General Electric profits fall, backlog hits record

US conglomerate General Electric reported Friday a sharp profit fall in the second quarter but kept its full-year outlook as a backlog of orders reached a record high.

GE posted $3.1 billion net earnings for the second quarter, down 18 percent from the same period a year ago but beating Wall Street expectations.

Earnings per share of 38 cents were one cent higher than the average market estimate.

Revenues, up 2 percent at $36.5 billion, were hit by unfavorable foreign-exchange rates and further shrinkage of the company's GE Capital business, the unit that battered earnings during the 2008-2009 financial crisis, the company said.

Revenues slightly missed expectations of $36.8 billion.

The multinational, seen as a bellwether of the world economy with businesses including aircraft engines, wind turbines, energy, home appliances and finance, said its industrial segment revenues jumped 9 percent to $25 billion.

■ ■ ■ ■ ■

## Work to do
1. Decide whether each statement agrees with the GE earnings article: (a) GE's second-quarter net earnings rose from the same period a year earlier; (b) revenues came in slightly below market expectations; (c) industrial segment revenues grew by 9 percent. Answer yes or no for each, quoting the words of the article that decide it.
2. Please reproduce the passage of the GE earnings article between "General Electric profits" and "of $36.8 billion.", inclusive.

## Material supplied

■ ■ ■ ■ ■

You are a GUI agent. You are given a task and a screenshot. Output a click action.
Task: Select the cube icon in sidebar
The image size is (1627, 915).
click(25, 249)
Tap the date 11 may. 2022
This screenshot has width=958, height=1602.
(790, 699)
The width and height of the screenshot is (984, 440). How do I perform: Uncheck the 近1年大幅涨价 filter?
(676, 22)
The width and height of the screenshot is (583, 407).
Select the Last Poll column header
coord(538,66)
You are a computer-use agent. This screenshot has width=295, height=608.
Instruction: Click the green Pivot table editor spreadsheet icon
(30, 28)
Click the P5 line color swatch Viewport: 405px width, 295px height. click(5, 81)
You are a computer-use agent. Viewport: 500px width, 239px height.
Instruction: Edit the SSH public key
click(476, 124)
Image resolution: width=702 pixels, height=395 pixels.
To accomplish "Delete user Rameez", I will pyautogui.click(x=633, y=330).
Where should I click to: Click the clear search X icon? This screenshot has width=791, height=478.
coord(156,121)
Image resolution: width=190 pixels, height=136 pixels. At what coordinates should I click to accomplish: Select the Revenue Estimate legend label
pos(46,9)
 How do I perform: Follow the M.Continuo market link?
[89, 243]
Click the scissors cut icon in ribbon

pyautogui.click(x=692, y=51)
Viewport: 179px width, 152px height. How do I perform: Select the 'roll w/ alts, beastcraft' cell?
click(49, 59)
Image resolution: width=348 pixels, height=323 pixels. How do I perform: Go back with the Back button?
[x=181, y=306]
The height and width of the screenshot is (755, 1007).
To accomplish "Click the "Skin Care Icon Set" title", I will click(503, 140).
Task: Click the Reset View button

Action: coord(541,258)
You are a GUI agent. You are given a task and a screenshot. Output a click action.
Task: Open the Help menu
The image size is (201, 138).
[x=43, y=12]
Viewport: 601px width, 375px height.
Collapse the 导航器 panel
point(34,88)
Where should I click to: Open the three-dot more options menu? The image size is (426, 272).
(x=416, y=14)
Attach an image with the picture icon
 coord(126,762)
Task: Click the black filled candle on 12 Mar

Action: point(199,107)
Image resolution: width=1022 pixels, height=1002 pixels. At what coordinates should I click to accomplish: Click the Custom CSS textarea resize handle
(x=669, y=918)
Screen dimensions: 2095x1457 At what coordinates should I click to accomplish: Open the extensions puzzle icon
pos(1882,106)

■ ■ ■ ■ ■

## Answers in order
1.
(a) No: "down 18 percent from the same period a year ago"
(b) Yes: "Revenues slightly missed expectations of $36.8 billion."
(c) Yes: "its industrial segment revenues jumped 9 percent to $25 billion"

2.
General Electric profits fall, backlog hits record

US conglomerate General Electric reported Friday a sharp profit fall in the second quarter but kept its full-year outlook as a backlog of orders reached a record high.

GE posted $3.1 billion net earnings for the second quarter, down 18 percent from the same period a year ago but beating Wall Street expectations.

Earnings per share of 38 cents were one cent higher than the average market estimate.

Revenues, up 2 percent at $36.5 billion, were hit by unfavorable foreign-exchange rates and further shrinkage of the company's GE Capital business, the unit that battered earnings during the 2008-2009 financial crisis, the company said.

Revenues slightly missed expectations of $36.8 billion.